Интересно, что не все черты этого прошлого искусства, влачащего до Розанова жалкую, неканонизированную роль, были доведены им до определенной художественной высоты. Розанов брал отовсюду, вводил воровские даже слова.
   «Я до времени не беспокоил ваше благородие, по тому самому, что мне хотелось накрыть их тепленькими».
   Этот фольклор мне нравится.
   Я думаю, в воровском и в полицейском языке есть нечто художественное» (Короб II, стр. 22).
   Розанов восхищался жаргонными выражениями вроде «бранделяс»; наконец, ввел темы сыщицкого романа, подробно и с любовью говоря о «Пинкертонах», и использовал их материал, чтобы и на нем провести темы «Людей лунного света» и тем подновить эту тему «Опавших листьев».
   «Есть страшно интересные и милые подробности, – пишет Розанов. – В одной книжке идет речь о «первом в Италии воре». Автор принес, очевидно, рукопись издателю: но издатель, найдя, что «король воров» не заманчиво и не интересно для сбыта, зачеркнул это название и надписал свое (издательское) «Королева воров» Я читаю-читаю, и жду, когда же выступит королева воров? Оказывается, во всей книжке – ее нет. Рассказывается только о джентльмене-воре» (Короб II, стр. 97).
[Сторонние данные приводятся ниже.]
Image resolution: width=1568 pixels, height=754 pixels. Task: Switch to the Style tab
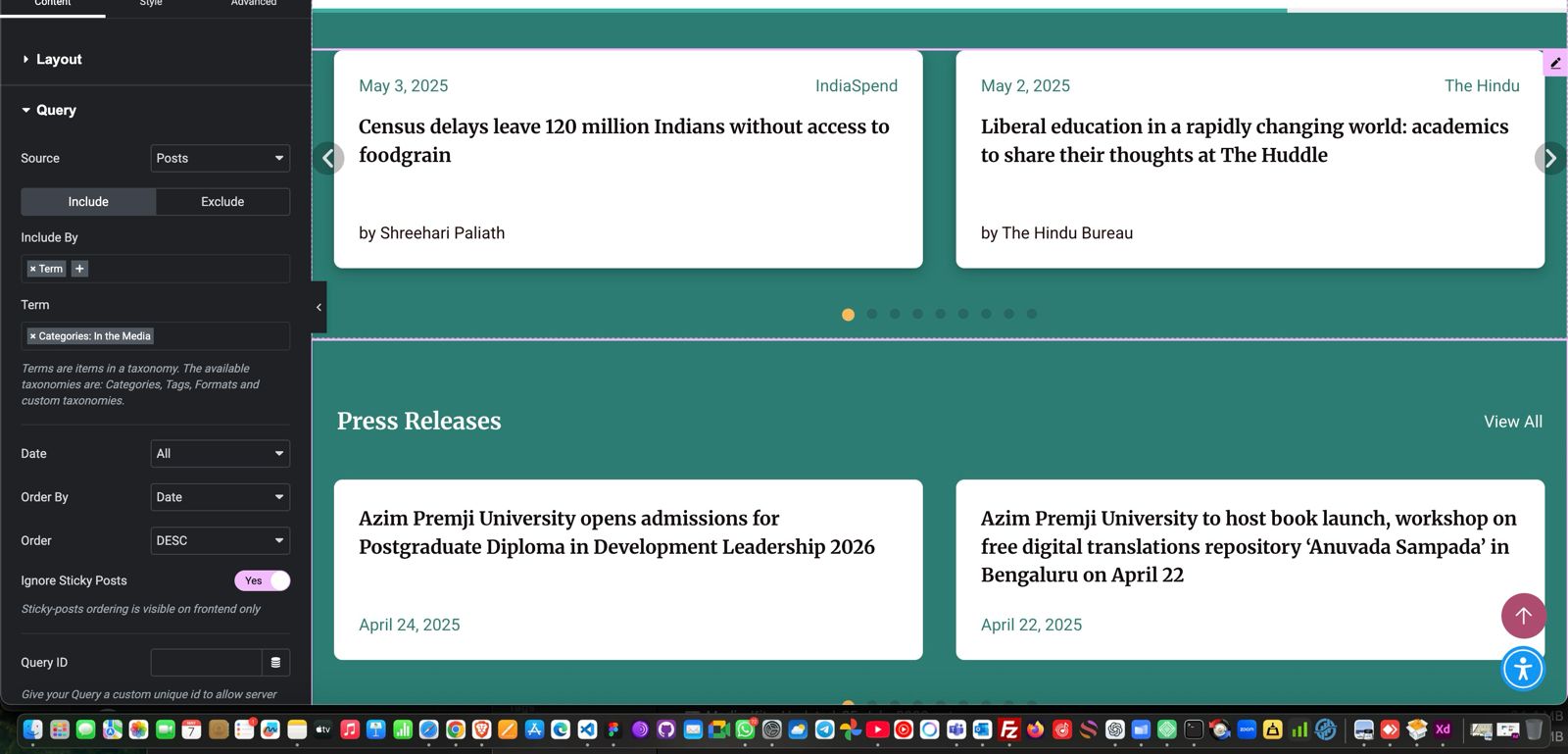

   Здесь издательский трюк воспринят как художественная подробность.
   Замечаний о Шерлоке Холмсе много, особенно в последнем коробе.
   « – Дети, вам вредно читать Шерлока Холмса.
   И, отобрав пачку, потихоньку зачитываюсь сам.
   В каждой – 48 страничек. Теперь «Сиверская – Петербург» пролетают как во сне. Но я грешу и «на сон грядущий», иногда до 4-го часу утра. Ужасные истории» (Короб I, стр. 341).
   Как видите, и здесь тема сперва названа и не развертывается. Развертывание она получила во втором коробе, где даны целые эпизоды в их идейном осмысливании. В первом коробе «Опавших листьев» есть один эпизод очень характерный, где в тексте Шерлок Холмс дан только намеком и весь смысл применения его – обострение материала, остранение вопроса о браке.
   Привожу отрывок:
   «Злая разлучница, злая разлучница. Ведьма. Ведьма. Ведьма. И ты смеешь благословлять брак.
   (<…> семейные истории в Шерлоке Холмсе: «Голубая татуировка» и «В подземной Вене». «Повенчанная» должна была вернуться к хулигану, который зарезал ее мужа, много лет ее кинувшего и уехавшего в Америку, и овладел его именными документами, а также и случайно разительно похож на него; этого хулигана насильно оттащили от виски, и аристократка должна была стать его женой, по закону церкви)» (Короб I, с. 350).
   Этот прием здесь и важен, а не мысли. «Мысли бывают разные».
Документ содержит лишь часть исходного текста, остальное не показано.